This article explains how to set up and use wheel speed inputs on the Modular ECUs.

Most cars have a tailshaft speed sensor mounted in the gearbox. This either connects to the ECU, or to the dash which then outputs a signal to the ECU. We need to be able to read road speed to perform functions such as idle control on some cars, launch control, gear detection and traction control.

Almost all the speed sensors you will find are magnetic in nature, but the technology varies between different sensors. As far as the ECU is concerned, there are two kinds of inputs it can accept; a digital signal that is pulsed to ground with a varying frequency, or a variable reluctance sensor which gives approximately a sine wave output whose frequency again varies with speed.

Both of these input types can be wired into the VSS input on the ECU, and this is done in the factory wiring of plug and play ECUs (assuming the car has a VSS from factory).


For the digital switch type sensor, you must select the type as digital in the wheel speed input settings. For the sine wave analogue type, you must select reluctor as the type.


Go to (a) Inputs tab (b) select wheel speed (c) tick the check box to enable wheel speed sensor (d) then select for the sensor type (digital/reluctor).
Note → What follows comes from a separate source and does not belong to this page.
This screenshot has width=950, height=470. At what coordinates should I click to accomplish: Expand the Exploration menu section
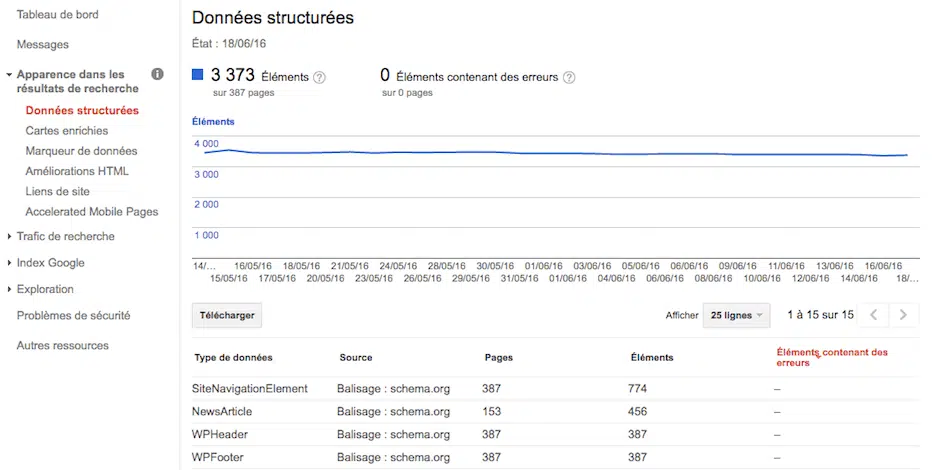45,289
On some older cars, this digital signal is generated using a magnetic reed switch. A magnet on a rotating shaft causes the reed switch to close as the magnet passes it, which pulls the signal to ground. Because it uses mechanical contacts, they tend to bounce when they close instead of making a clean square wave. Therefore to use this kind of sensor, you may need to run a high value on the filter setting to filter out this contact bounce. Normally much lower filter settings can be used on Hall effect sensors.

Once you have wired in the wheel speed sensor, you can verify that it’s working by checking the ECU data window in the software. As the wheel rotates, the VSS input should change state continuously, and it should keep the same state when the car is no longer moving.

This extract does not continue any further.